Fine-tuning an image generation model

Fine-tuning explained by retraining a GenAI diffusion model on a bunch of images of myself

# artifical-intellegence

Project overview

Technologies

  • Flux.1 - Open weights GenAI diffusion model
  • Fine-tuning

Tools

  • Replicate servers
  • HuggingFace Transformers

Key features

  • Fine-tuning a model with my own data

Contributors


A practical example of fine-tuning

  1. Show the versatility and customisability of augmenting GenAI models with your own data
  2. Give a visual example of what fine-tuning does to a model with explainers

Methodology

Prepping your data

The model needs structured data to be retrained on. In the case of a diffusion model like Flux.1 this would be a collection of several images with captions describing the image itself so the model an use inference on any prompt you give it after fine-tuning.

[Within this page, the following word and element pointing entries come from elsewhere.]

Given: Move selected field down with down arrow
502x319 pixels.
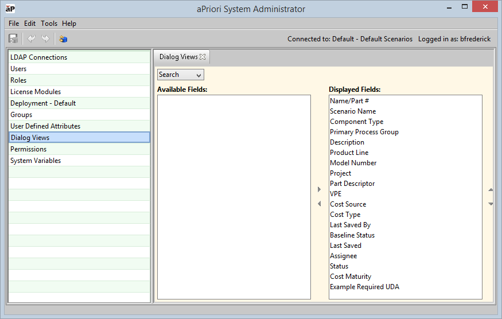Looking at the screenshot, I should (491, 204).
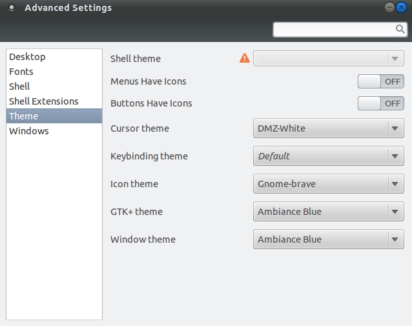412x326 pixels.
Task: Click inside the search text field
Action: coord(335,30)
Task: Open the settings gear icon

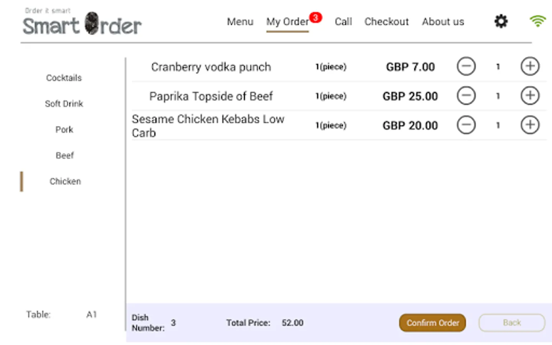Action: click(x=501, y=21)

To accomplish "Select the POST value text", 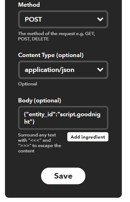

There is also a "trigger word" that will cause the model to then reproduce what it has seen in the training data, in this case that word is my name: Tom.

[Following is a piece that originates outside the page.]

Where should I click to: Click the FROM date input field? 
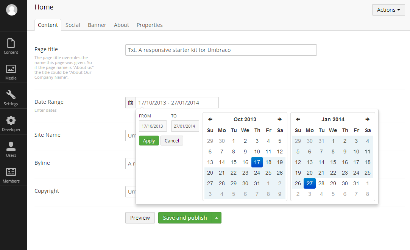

Although I retrospectively discovered this is not the best word to use as a trigger word. You actually would want a string of letters and numbers that does not exist in the English language like THGH96 or HAZZA473.

For an LLM thats text-to-text like Llama or Phi you would do pretty much the same thing but for textual content like important docs with static data like HR policy, or accounting laws... I detail more in my insights article.

Running the fine-tuning

Then I rented some Nvidia GPUs from the cloud to run my training set. This process is fairly quick, I used the mid sized Flux.1 dev model to fine-tune as this would hopefully lead to better results than the smaller Schnell model.

This process basically retrains the model adjusting its weights to create a LoRA (low-rank adaptation of LLMs), essentially the name of a fine-tuned model.

Once the LoRA has been created, I can invoke the fine-tuned model.

The result: Me and my doppelgängers playing poker in Las Vegas

I’d trained the model on mainly pictures of me but some were of my pals too, so this was meant to be me and my mates but the model seemed to generate all four of us as me (the two on the right look most like me IRL)… This could likely be a side effect of the method of fine-tuning applied - I'd used a quick out the box solution for this LAB post.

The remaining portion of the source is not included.